= Requirement =
Where the line with "Select the mp4 video result row" appears in the records below, start there and transcribe each line exactly through the last.

----- Dataset extract -----

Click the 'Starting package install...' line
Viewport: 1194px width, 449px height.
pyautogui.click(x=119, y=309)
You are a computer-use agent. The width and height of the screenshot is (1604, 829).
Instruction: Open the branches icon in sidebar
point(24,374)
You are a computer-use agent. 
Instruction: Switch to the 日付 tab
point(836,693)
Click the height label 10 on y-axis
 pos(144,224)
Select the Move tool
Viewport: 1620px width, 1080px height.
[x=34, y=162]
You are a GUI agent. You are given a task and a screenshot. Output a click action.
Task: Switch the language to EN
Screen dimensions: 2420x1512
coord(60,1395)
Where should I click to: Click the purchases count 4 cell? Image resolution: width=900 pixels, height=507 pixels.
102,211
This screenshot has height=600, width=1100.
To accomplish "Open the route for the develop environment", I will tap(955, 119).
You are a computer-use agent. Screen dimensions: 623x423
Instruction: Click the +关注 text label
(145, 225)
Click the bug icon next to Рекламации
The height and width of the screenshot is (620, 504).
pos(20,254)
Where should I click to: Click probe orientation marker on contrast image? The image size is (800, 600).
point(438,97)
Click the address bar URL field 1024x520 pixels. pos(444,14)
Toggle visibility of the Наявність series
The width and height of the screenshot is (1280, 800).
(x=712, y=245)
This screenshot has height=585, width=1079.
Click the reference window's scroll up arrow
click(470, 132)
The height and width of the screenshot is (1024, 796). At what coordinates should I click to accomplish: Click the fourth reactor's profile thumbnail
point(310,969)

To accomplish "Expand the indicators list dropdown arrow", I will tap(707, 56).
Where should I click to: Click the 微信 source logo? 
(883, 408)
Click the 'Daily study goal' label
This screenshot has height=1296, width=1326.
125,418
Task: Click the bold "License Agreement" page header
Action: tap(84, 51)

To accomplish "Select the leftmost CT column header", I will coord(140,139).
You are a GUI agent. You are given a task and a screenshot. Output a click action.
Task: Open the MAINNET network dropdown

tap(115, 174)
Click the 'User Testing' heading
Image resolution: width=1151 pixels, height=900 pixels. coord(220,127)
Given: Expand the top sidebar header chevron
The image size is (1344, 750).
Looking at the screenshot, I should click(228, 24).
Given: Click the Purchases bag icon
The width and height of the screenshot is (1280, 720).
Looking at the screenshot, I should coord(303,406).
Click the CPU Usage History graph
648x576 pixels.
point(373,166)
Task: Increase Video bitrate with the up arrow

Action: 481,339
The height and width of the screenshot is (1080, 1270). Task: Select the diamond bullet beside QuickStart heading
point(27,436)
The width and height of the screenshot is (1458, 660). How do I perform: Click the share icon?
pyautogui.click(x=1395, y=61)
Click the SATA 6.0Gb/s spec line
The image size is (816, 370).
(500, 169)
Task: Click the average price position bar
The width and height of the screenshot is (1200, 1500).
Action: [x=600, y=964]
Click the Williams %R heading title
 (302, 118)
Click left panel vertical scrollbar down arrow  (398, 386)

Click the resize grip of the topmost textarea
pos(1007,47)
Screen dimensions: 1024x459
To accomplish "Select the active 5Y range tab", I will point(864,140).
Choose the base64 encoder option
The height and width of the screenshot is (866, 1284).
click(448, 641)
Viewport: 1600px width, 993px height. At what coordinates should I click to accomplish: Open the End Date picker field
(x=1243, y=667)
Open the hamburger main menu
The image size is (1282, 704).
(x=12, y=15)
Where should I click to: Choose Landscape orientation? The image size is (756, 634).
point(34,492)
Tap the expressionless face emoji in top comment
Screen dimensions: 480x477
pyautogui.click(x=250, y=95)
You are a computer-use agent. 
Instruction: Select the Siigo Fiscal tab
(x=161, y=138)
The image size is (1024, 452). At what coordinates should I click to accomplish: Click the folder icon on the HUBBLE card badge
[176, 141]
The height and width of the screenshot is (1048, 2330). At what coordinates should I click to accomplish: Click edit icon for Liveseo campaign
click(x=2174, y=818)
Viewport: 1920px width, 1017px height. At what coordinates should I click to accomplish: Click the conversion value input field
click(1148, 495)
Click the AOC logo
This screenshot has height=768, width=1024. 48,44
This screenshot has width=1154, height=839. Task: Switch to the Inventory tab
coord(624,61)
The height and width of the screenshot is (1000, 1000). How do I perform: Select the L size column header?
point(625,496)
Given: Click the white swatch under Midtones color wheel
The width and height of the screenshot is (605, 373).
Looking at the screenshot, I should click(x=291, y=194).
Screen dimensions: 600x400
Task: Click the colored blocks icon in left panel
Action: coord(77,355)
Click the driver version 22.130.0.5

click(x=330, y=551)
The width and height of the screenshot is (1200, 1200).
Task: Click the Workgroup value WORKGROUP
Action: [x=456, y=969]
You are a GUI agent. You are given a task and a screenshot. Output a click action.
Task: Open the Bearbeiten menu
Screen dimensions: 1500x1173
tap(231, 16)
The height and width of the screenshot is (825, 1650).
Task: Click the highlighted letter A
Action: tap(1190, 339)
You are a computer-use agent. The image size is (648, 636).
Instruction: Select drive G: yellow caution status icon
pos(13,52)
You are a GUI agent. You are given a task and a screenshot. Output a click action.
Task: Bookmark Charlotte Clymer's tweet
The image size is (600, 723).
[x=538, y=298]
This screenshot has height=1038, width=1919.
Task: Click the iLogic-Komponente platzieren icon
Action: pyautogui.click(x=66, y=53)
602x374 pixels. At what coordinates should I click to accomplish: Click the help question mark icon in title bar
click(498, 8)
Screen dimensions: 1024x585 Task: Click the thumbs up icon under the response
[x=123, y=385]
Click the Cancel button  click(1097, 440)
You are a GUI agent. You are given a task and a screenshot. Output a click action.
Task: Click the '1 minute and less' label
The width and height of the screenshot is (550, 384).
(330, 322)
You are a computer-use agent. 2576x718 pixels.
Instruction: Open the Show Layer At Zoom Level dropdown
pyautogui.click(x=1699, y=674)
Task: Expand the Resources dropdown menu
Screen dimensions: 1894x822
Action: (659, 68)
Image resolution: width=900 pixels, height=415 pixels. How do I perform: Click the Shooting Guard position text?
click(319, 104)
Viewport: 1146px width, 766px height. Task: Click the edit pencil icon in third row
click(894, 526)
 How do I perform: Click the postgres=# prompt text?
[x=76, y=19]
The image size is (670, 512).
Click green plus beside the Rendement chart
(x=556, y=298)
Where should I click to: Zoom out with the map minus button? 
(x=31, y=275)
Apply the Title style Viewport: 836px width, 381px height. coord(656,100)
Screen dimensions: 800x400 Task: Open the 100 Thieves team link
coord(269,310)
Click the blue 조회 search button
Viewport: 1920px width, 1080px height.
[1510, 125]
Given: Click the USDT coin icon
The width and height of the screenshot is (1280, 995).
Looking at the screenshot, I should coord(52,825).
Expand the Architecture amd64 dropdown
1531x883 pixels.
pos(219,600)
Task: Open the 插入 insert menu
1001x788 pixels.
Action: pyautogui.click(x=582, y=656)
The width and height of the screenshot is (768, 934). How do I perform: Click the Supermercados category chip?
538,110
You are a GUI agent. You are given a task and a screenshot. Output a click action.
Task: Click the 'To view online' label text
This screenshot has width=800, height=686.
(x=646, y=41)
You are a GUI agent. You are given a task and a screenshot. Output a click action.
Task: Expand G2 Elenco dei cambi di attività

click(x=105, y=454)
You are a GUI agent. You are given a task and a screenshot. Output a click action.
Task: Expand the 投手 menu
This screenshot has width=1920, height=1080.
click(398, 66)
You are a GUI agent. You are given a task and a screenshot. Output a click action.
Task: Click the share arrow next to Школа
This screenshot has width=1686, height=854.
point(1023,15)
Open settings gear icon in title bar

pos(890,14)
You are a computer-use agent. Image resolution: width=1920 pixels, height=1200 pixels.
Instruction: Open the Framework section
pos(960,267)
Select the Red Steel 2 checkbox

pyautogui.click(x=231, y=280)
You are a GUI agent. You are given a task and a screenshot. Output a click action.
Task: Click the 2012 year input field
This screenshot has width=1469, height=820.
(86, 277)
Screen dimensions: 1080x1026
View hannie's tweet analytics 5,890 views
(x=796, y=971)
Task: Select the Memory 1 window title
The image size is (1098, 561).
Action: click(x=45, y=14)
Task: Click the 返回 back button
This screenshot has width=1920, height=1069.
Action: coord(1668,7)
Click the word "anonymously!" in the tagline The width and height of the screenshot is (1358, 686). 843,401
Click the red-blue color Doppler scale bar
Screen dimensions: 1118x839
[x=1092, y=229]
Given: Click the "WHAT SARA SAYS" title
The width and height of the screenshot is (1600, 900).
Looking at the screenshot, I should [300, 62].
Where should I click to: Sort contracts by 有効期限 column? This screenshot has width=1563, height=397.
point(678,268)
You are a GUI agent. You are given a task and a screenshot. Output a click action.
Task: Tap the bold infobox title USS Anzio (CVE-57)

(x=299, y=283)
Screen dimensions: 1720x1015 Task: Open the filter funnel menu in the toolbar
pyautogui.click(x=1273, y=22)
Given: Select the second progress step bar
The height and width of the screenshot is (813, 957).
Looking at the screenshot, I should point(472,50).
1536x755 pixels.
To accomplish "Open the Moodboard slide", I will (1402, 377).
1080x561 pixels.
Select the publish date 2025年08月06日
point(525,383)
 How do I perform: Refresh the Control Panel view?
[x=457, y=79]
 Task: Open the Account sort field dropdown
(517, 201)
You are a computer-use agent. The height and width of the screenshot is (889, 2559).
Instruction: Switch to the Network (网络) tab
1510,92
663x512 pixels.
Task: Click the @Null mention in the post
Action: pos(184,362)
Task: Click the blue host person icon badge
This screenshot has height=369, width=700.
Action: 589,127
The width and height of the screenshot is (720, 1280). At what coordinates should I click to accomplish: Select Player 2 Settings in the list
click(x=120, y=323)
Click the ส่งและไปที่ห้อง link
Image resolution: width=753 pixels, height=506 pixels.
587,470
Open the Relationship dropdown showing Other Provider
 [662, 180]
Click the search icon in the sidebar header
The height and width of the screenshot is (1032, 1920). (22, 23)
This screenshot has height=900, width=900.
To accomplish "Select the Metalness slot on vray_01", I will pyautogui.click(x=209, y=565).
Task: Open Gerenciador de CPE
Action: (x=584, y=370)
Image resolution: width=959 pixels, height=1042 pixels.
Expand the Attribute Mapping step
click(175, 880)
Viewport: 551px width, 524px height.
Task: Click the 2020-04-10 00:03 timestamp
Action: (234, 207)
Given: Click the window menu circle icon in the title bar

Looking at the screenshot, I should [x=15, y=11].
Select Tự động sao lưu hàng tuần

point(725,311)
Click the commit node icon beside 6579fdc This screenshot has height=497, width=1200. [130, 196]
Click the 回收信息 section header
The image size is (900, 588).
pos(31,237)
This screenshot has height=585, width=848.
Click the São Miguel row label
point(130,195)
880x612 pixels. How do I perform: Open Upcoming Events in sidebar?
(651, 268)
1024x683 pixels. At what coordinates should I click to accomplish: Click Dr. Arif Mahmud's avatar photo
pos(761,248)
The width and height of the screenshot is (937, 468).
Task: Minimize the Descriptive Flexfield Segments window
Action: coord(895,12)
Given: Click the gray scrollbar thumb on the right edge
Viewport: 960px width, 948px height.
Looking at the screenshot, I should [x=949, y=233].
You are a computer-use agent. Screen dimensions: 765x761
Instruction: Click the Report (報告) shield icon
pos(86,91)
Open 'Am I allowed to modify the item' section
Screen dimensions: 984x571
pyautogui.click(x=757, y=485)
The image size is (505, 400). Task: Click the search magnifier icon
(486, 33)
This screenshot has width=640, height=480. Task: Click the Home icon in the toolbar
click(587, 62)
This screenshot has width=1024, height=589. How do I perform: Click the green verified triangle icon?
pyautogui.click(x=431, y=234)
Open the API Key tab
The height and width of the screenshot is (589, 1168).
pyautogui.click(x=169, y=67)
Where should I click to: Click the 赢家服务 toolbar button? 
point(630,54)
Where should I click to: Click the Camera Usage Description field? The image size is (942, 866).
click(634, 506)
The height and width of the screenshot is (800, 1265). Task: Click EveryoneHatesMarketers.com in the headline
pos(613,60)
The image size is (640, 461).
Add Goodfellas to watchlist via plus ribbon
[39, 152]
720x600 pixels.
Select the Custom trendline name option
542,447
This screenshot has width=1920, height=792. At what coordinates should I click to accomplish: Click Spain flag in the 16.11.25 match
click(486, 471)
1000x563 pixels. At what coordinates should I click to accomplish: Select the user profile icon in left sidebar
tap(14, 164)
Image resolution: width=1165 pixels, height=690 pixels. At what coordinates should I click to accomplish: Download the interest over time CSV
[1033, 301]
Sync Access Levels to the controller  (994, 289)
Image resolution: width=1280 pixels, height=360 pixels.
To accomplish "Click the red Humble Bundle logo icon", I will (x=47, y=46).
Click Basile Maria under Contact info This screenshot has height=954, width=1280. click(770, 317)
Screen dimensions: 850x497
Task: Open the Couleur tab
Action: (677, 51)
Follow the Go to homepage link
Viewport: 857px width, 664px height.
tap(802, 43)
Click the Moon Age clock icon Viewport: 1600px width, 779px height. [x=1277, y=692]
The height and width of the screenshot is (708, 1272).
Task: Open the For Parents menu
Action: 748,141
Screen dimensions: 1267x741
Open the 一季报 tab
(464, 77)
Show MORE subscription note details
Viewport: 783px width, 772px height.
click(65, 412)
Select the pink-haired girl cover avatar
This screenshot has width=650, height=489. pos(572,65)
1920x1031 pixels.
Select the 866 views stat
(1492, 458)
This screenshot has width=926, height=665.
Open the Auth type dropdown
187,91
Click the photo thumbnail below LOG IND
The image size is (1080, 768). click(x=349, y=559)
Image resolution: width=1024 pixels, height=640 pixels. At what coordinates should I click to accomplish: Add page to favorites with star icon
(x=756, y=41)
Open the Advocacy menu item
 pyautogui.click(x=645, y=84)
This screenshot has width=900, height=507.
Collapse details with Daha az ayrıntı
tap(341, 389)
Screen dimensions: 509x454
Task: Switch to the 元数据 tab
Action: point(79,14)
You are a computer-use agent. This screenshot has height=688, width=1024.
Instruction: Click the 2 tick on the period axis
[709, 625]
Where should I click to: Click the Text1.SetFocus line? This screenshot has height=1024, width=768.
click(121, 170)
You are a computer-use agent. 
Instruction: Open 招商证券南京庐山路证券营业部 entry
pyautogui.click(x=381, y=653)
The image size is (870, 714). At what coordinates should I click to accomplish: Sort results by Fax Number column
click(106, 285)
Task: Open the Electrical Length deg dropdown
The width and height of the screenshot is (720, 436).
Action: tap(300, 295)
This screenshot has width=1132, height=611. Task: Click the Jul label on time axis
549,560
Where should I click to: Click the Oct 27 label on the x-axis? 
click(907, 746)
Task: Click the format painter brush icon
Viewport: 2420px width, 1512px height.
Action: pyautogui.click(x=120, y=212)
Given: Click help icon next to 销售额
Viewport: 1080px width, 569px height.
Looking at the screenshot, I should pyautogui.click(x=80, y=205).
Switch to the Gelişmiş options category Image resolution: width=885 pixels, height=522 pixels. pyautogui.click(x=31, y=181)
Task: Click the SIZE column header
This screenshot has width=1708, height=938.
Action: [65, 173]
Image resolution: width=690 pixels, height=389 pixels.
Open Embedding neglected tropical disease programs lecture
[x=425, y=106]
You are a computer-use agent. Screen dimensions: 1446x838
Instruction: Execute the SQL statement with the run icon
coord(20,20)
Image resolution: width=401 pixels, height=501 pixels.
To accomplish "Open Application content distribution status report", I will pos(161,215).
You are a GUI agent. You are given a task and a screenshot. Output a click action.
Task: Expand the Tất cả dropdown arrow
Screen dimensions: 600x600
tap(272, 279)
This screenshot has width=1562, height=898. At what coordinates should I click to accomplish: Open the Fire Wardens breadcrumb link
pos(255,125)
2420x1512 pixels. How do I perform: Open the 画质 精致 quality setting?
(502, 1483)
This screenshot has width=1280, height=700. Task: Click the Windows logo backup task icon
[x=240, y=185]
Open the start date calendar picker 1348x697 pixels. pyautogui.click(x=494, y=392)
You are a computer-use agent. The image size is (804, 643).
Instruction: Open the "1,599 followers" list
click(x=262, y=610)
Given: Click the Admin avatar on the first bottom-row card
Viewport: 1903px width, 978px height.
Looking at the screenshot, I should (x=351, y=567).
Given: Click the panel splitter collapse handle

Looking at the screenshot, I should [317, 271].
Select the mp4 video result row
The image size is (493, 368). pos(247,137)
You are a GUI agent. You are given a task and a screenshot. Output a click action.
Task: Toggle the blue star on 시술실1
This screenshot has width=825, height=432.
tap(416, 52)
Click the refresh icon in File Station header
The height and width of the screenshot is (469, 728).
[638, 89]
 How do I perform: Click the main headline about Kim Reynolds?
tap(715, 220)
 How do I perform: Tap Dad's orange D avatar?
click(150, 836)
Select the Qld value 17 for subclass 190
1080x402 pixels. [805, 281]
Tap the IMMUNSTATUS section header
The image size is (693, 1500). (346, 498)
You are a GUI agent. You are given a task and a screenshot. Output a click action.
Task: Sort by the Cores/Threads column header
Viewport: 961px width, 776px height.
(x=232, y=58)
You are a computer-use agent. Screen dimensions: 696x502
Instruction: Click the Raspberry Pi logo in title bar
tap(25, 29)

-----

= Task output =
Select the mp4 video result row
The image size is (493, 368). pos(247,137)
You are a GUI agent. You are given a task and a screenshot. Output a click action.
Task: Toggle the blue star on 시술실1
This screenshot has width=825, height=432.
tap(416, 52)
Click the refresh icon in File Station header
The height and width of the screenshot is (469, 728).
[638, 89]
 How do I perform: Click the main headline about Kim Reynolds?
tap(715, 220)
 How do I perform: Tap Dad's orange D avatar?
click(150, 836)
Select the Qld value 17 for subclass 190
1080x402 pixels. [805, 281]
Tap the IMMUNSTATUS section header
The image size is (693, 1500). (346, 498)
You are a GUI agent. You are given a task and a screenshot. Output a click action.
Task: Sort by the Cores/Threads column header
Viewport: 961px width, 776px height.
(x=232, y=58)
You are a computer-use agent. Screen dimensions: 696x502
Instruction: Click the Raspberry Pi logo in title bar
tap(25, 29)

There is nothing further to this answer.